Toxina botulímica

La historia de la toxina botulínica o botox en el campo de la estética comienza accidentalmente en 1987 de la mano de la Dra. Jean Carruthers, tratando a una paciente afectada de blefaroespasmo. Una forma diluida de la toxina botulínica tipo A, se considera hoy en día que es uno de los tratamientos que ofrece mejores resultados para eliminar las arrugas o tratamiento de la ritidosis.

El tratamiento con toxina botulínica tipo A se considera el más apropiado para la corrección de las arrugas de expresión facial en el tercio superior de la cara, consiguiendo un relajamiento de la musculatura facial, lo que favorece una sensación de mayor luminosidad en la mirada y un refrescamiento de la expresión.

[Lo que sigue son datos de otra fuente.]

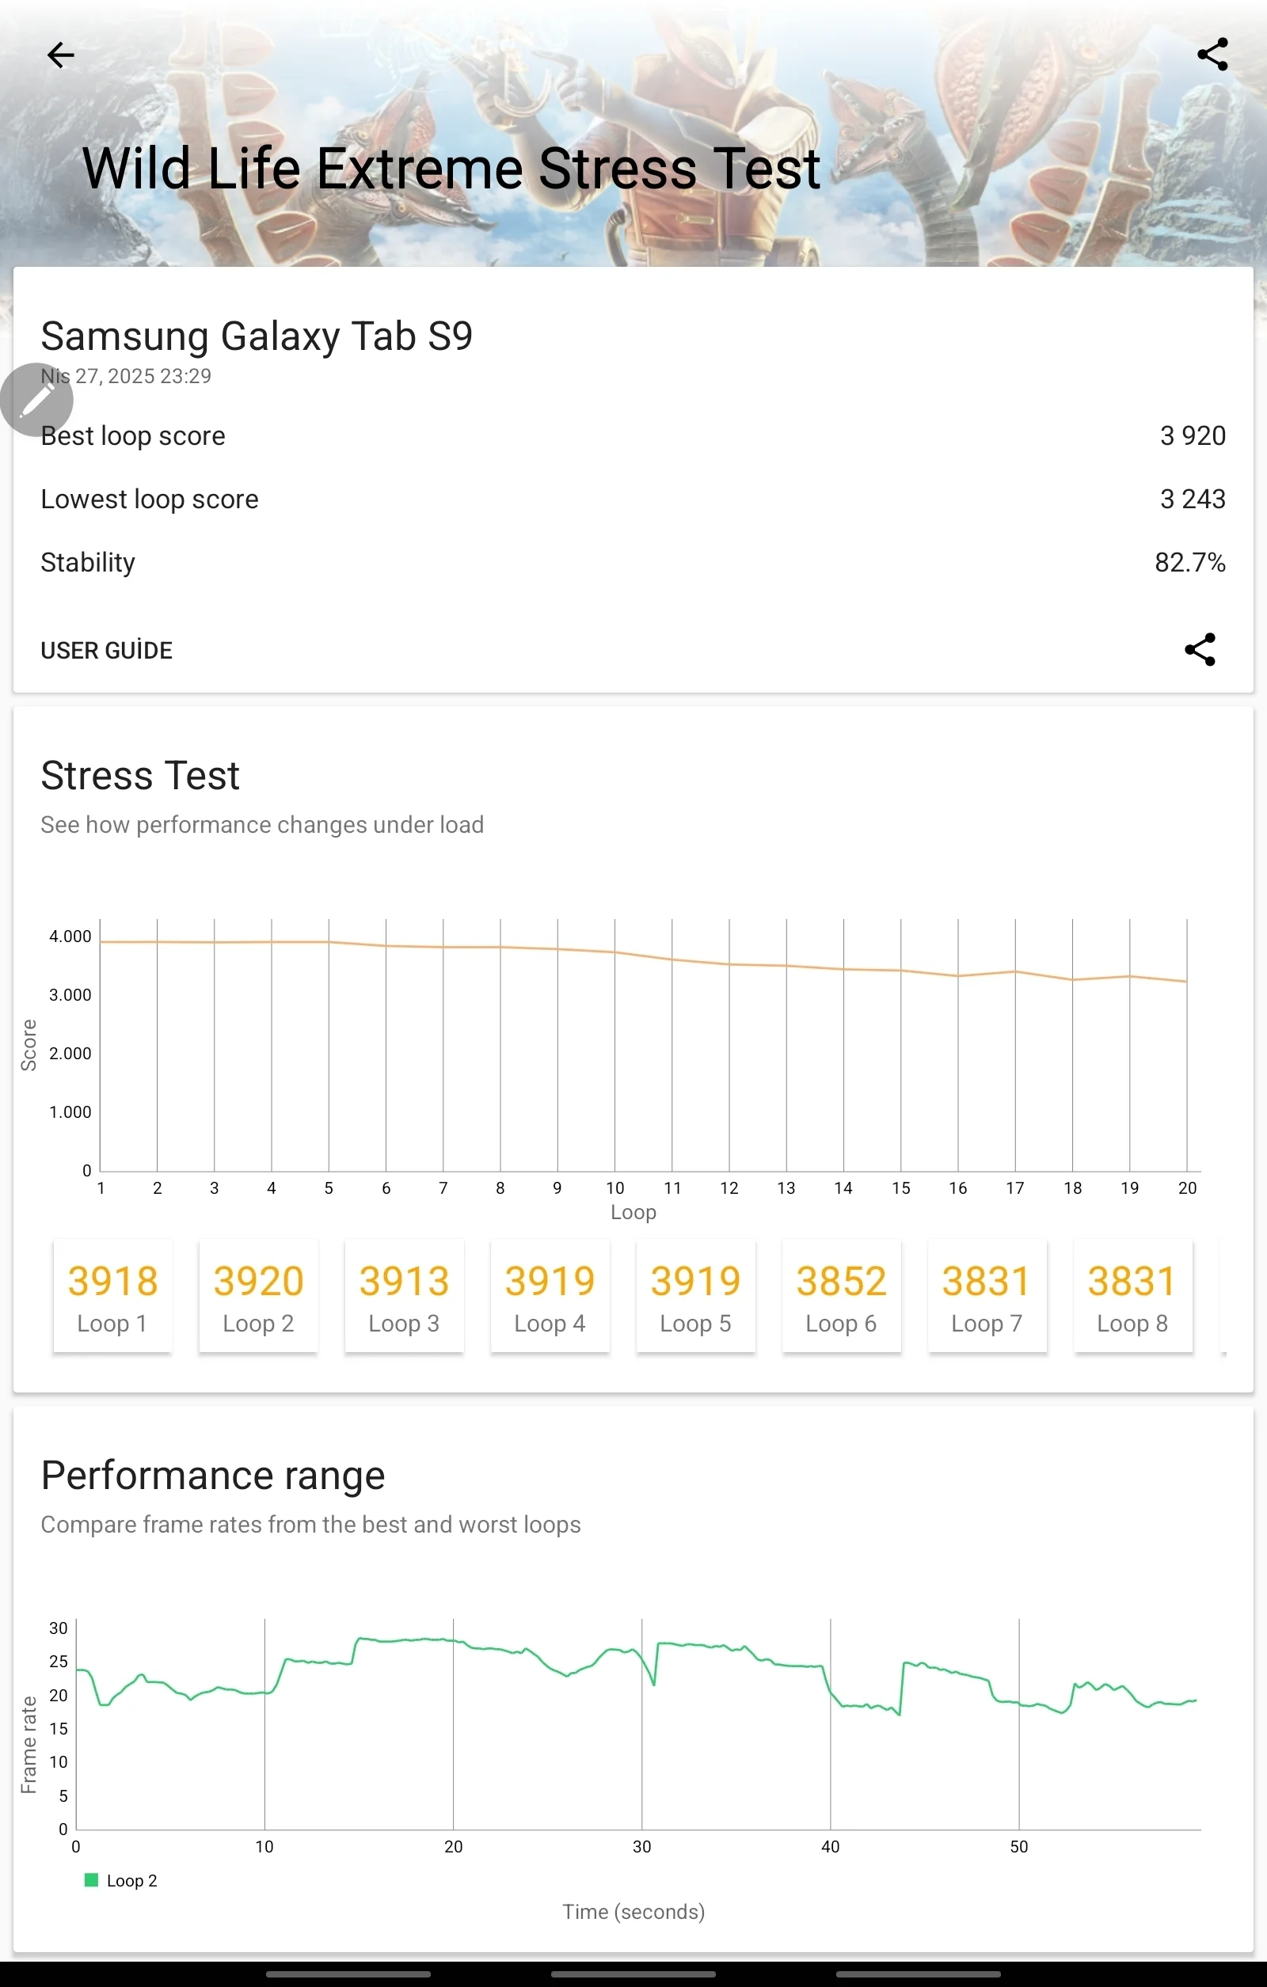Tap the share icon in header
The width and height of the screenshot is (1267, 1987).
[x=1212, y=54]
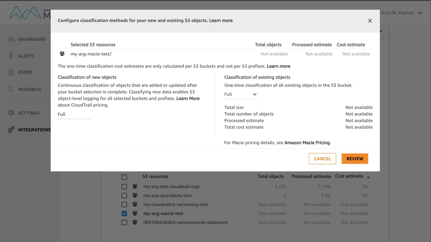Close the classification dialog with X
Image resolution: width=431 pixels, height=242 pixels.
pyautogui.click(x=370, y=21)
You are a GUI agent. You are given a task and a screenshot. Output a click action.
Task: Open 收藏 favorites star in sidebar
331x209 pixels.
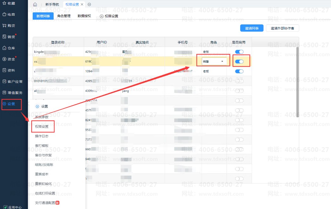(4, 3)
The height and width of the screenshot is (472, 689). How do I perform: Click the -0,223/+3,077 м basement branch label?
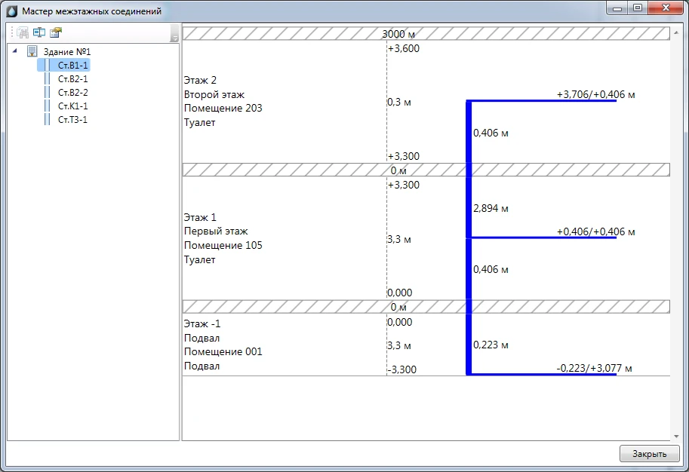[593, 368]
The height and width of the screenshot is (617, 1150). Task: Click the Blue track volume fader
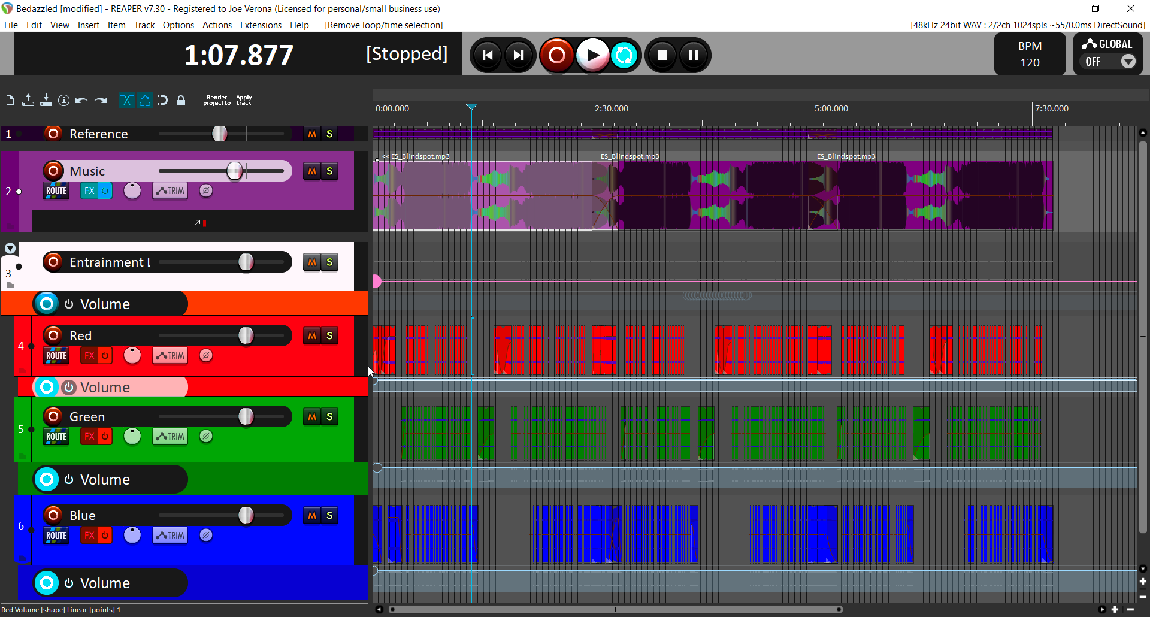[x=246, y=515]
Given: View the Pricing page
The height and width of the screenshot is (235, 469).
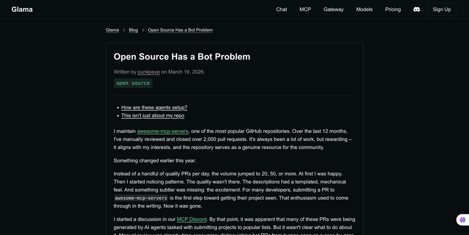Looking at the screenshot, I should [393, 9].
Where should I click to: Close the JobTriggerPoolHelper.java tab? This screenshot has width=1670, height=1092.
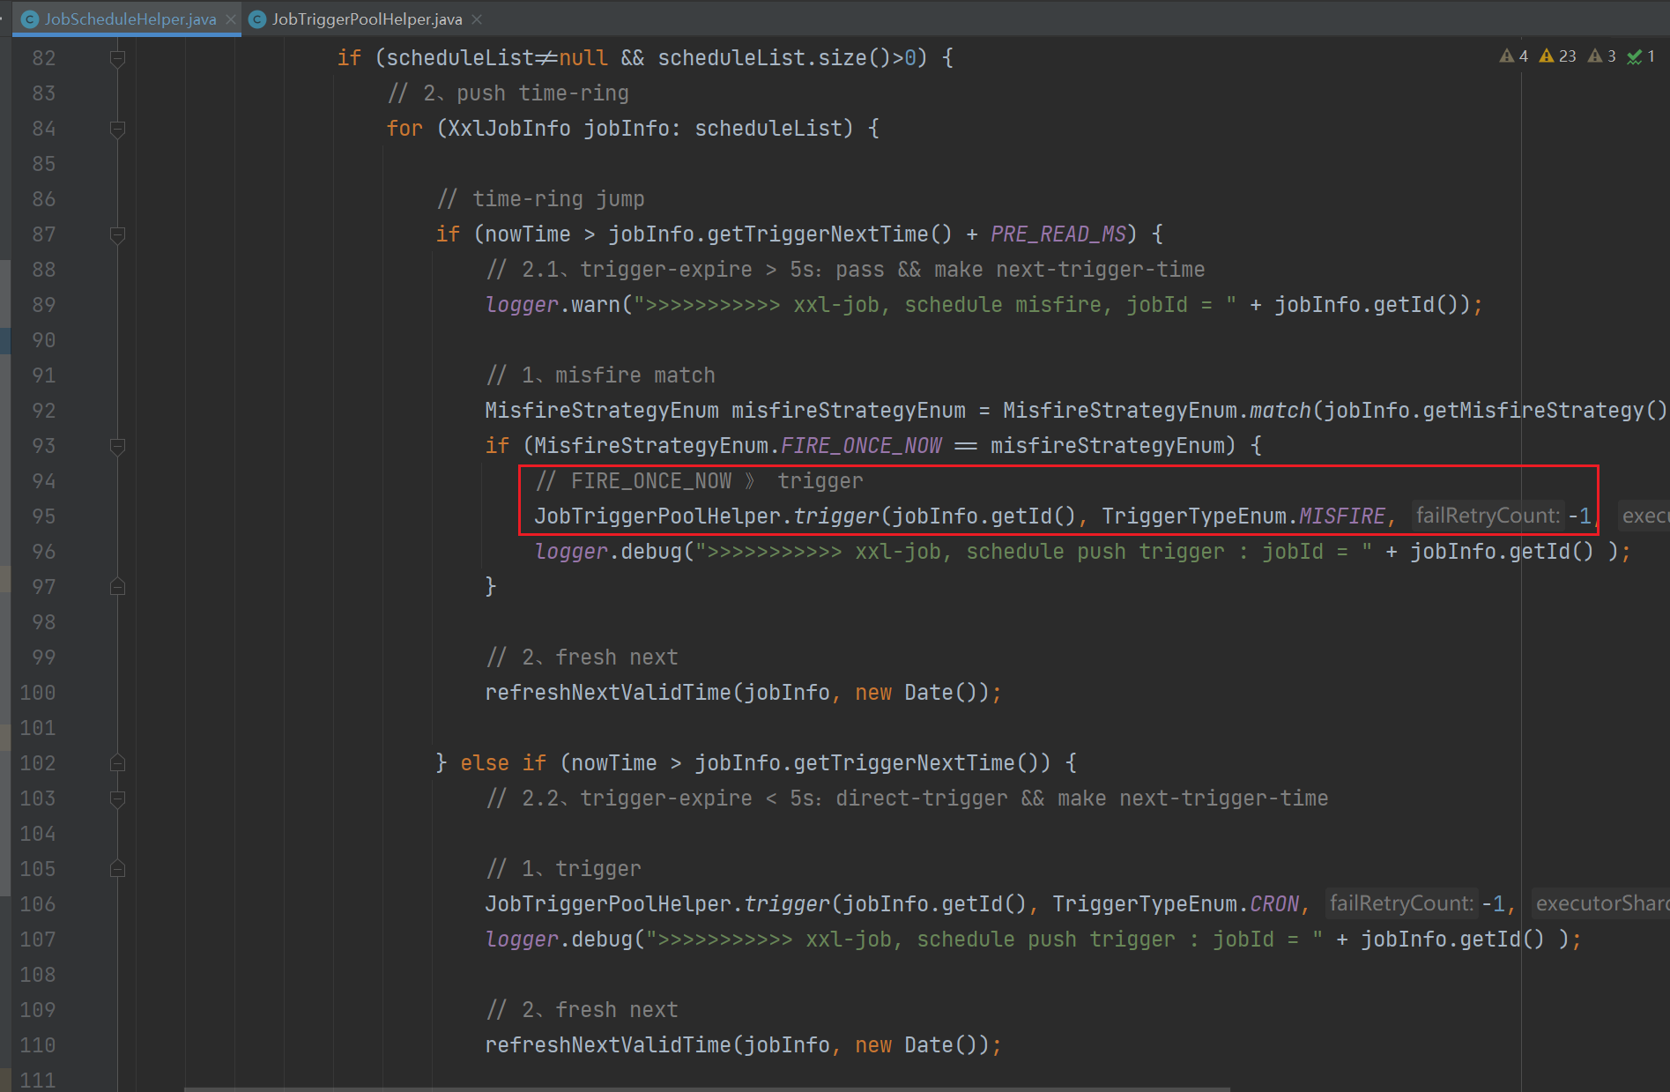477,19
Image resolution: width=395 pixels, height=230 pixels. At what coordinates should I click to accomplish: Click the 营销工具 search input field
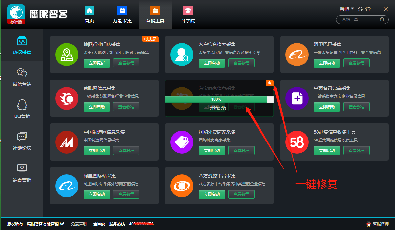point(358,20)
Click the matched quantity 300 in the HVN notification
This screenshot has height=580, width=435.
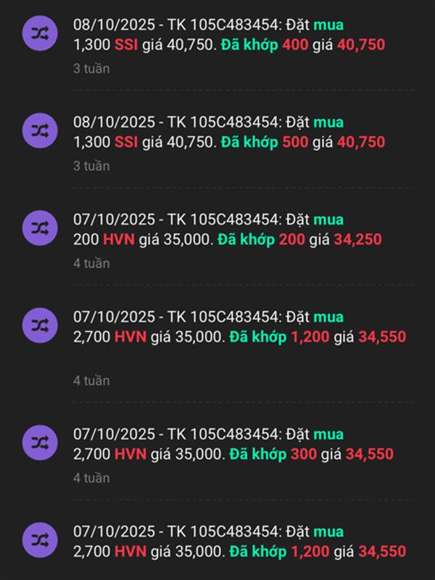(x=303, y=455)
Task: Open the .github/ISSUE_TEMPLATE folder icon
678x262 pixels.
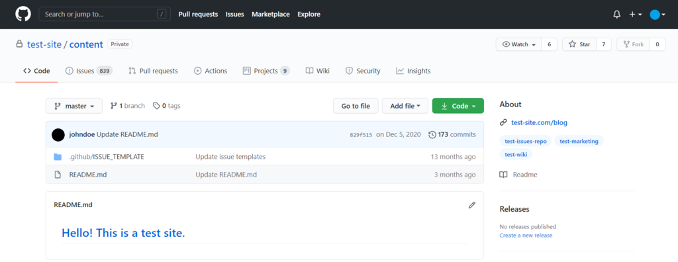Action: pyautogui.click(x=58, y=157)
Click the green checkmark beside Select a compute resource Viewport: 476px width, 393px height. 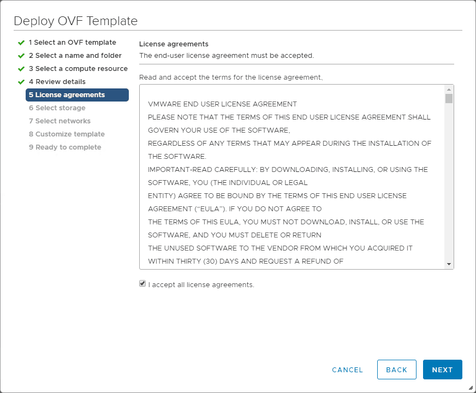point(21,69)

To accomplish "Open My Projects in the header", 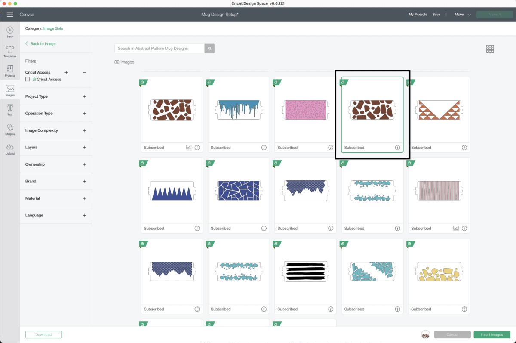I will point(418,15).
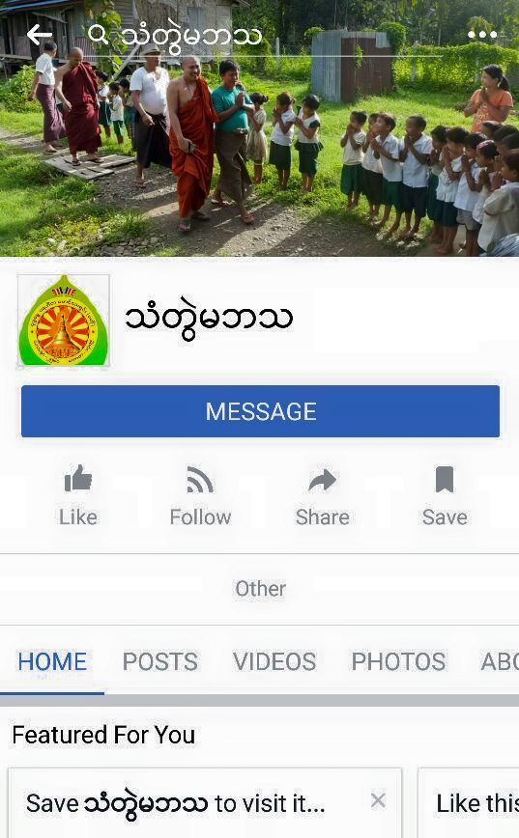Image resolution: width=519 pixels, height=838 pixels.
Task: Open the Like this suggestion card
Action: point(468,802)
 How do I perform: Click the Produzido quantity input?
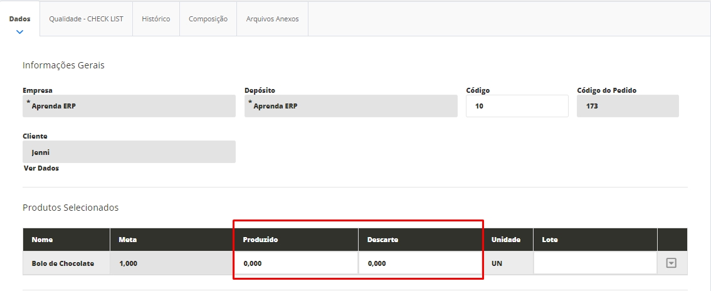click(x=297, y=263)
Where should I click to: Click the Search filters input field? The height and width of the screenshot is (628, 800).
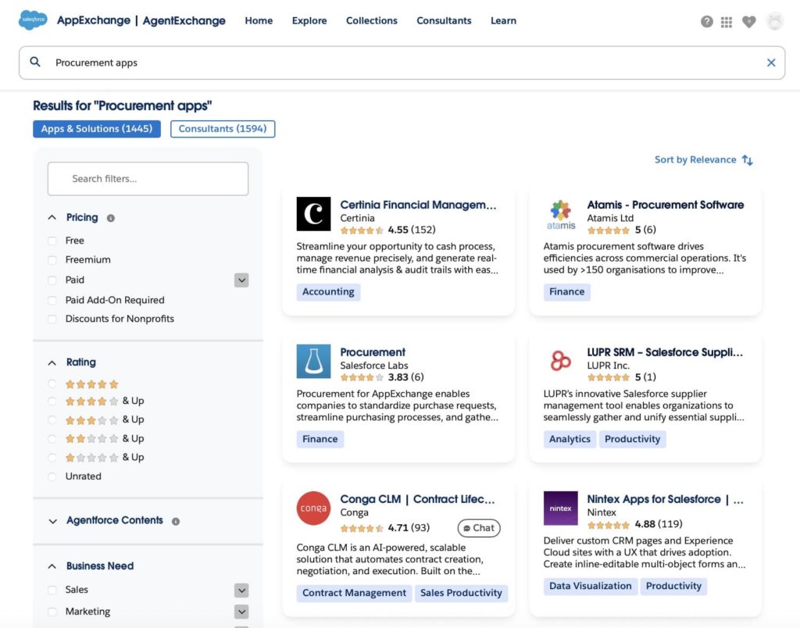[147, 179]
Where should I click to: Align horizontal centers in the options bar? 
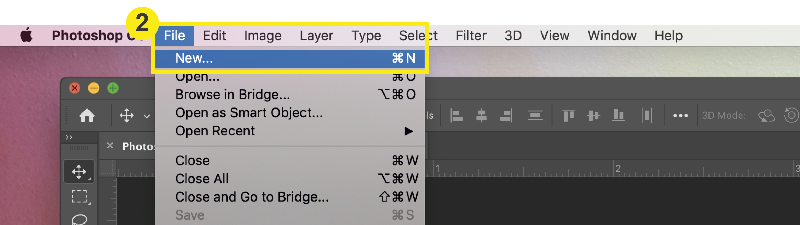(x=481, y=115)
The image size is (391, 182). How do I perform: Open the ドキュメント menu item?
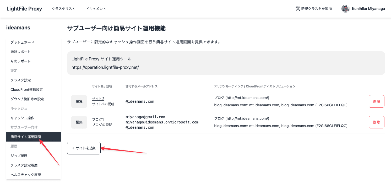[x=96, y=9]
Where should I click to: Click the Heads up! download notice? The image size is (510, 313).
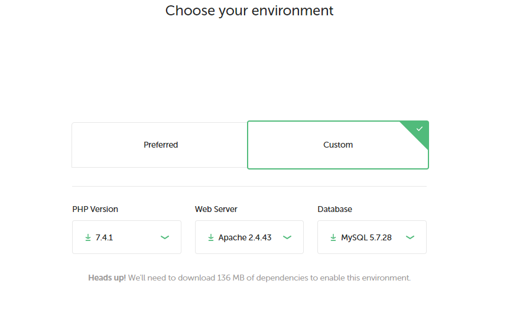(x=249, y=278)
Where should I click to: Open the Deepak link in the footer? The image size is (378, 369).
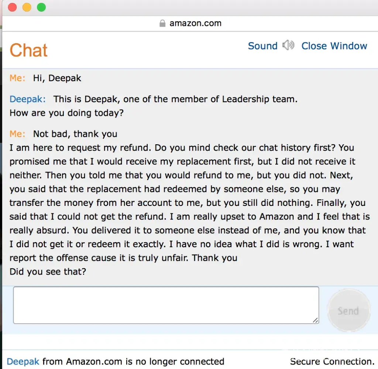point(23,361)

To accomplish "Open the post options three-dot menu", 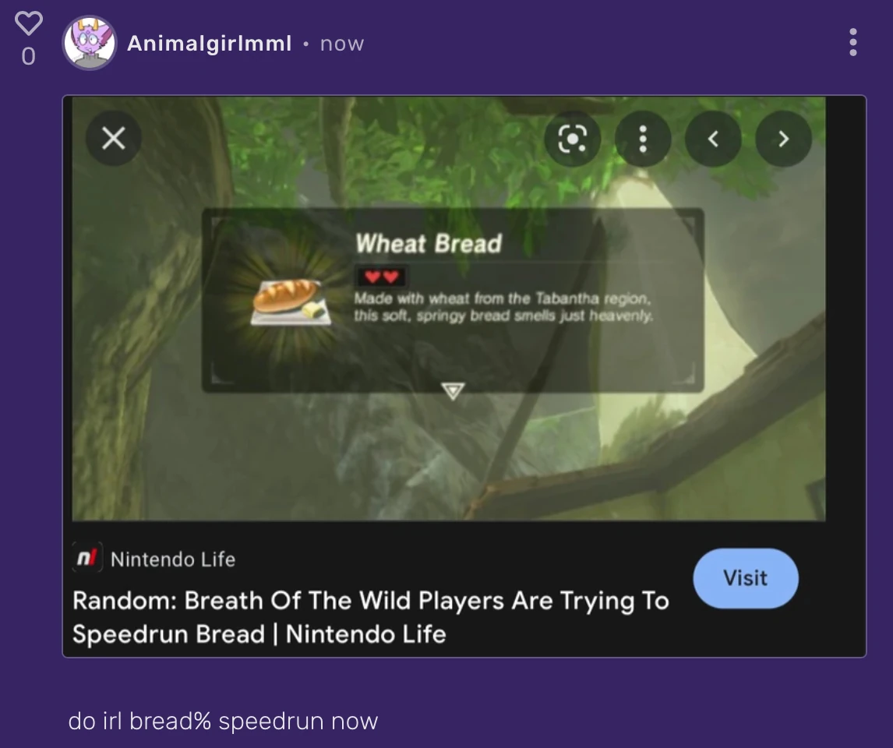I will pos(852,42).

La duración aproximada es de 4 a 5 meses.

La administración de toxina botulínica tipo A, es un procedimiento sencillo, seguro y eficaz que se realiza de manera ambulatoria mediante la inyección de pequeñas dosis de producto en la zona a tratar para la desaparición o atenuación de las arrugas. Los resultados suelen ser visibles a partir de 4 ó 5 días.

Dependiendo de cada paciente se puede combinar con otros tratamientos faciales: relleno, mesoterapia, IPL o peelings.